▶ _What you are asked to do_
As you write out the lines from the one containing "Given: Click the Balkan Energy logo" through the last line of the records, keep them exact and leave out pictures.

▶ _Data supplied_
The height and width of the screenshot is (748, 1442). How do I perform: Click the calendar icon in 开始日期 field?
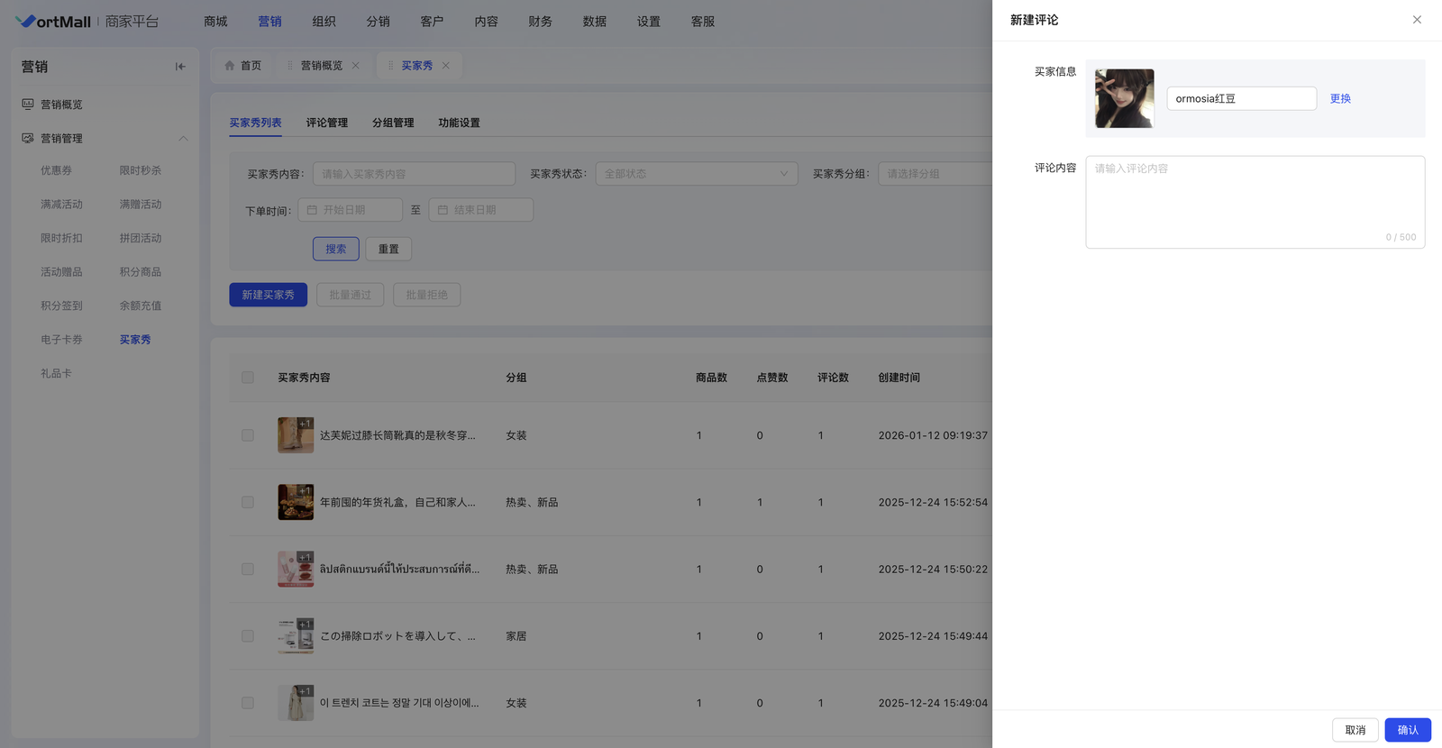pos(312,210)
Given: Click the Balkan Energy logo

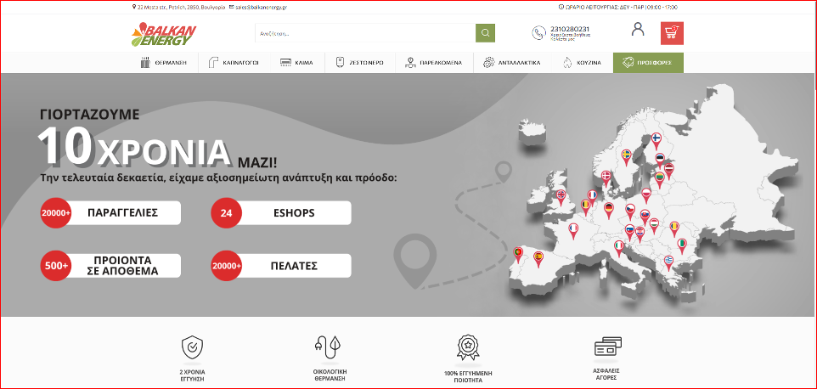Looking at the screenshot, I should [x=164, y=34].
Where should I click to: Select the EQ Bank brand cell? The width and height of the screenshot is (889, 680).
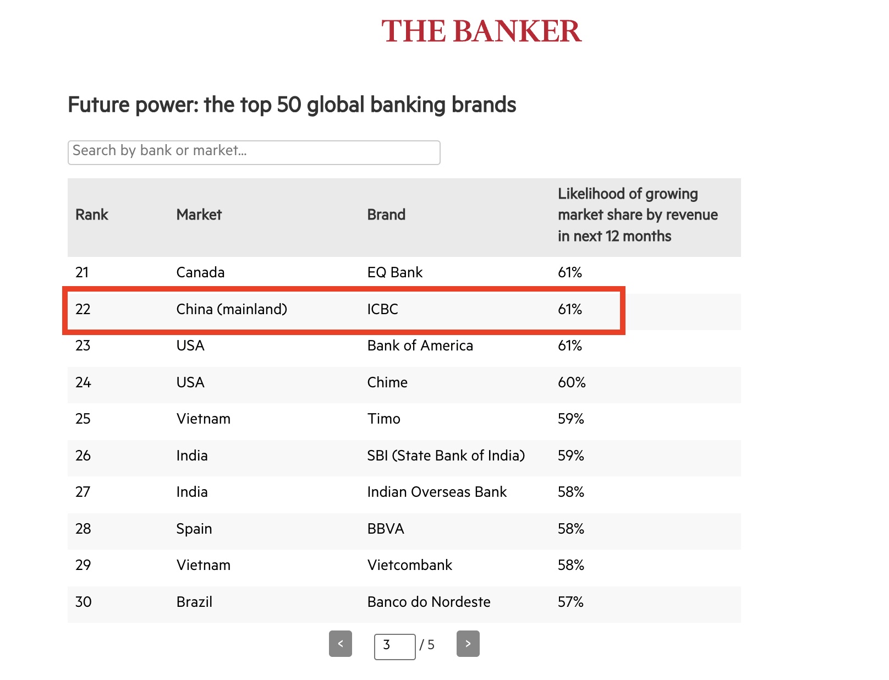pyautogui.click(x=395, y=272)
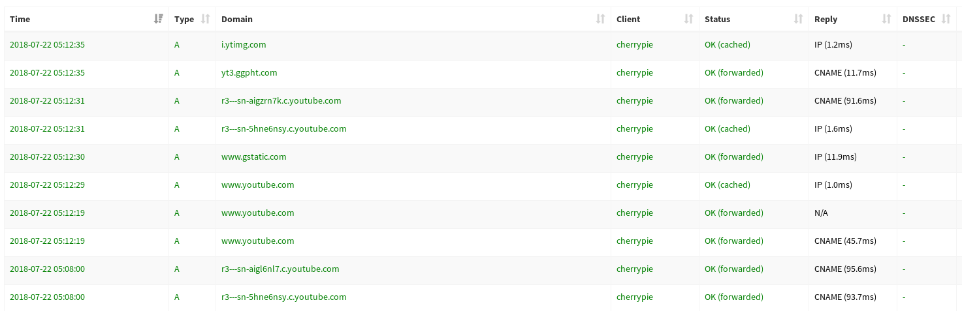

▶ _Expected answer_
Given: Click the Balkan Energy logo

Looking at the screenshot, I should [x=164, y=34].
Where should I click to: Select the EQ Bank brand cell? The width and height of the screenshot is (889, 680).
pyautogui.click(x=395, y=272)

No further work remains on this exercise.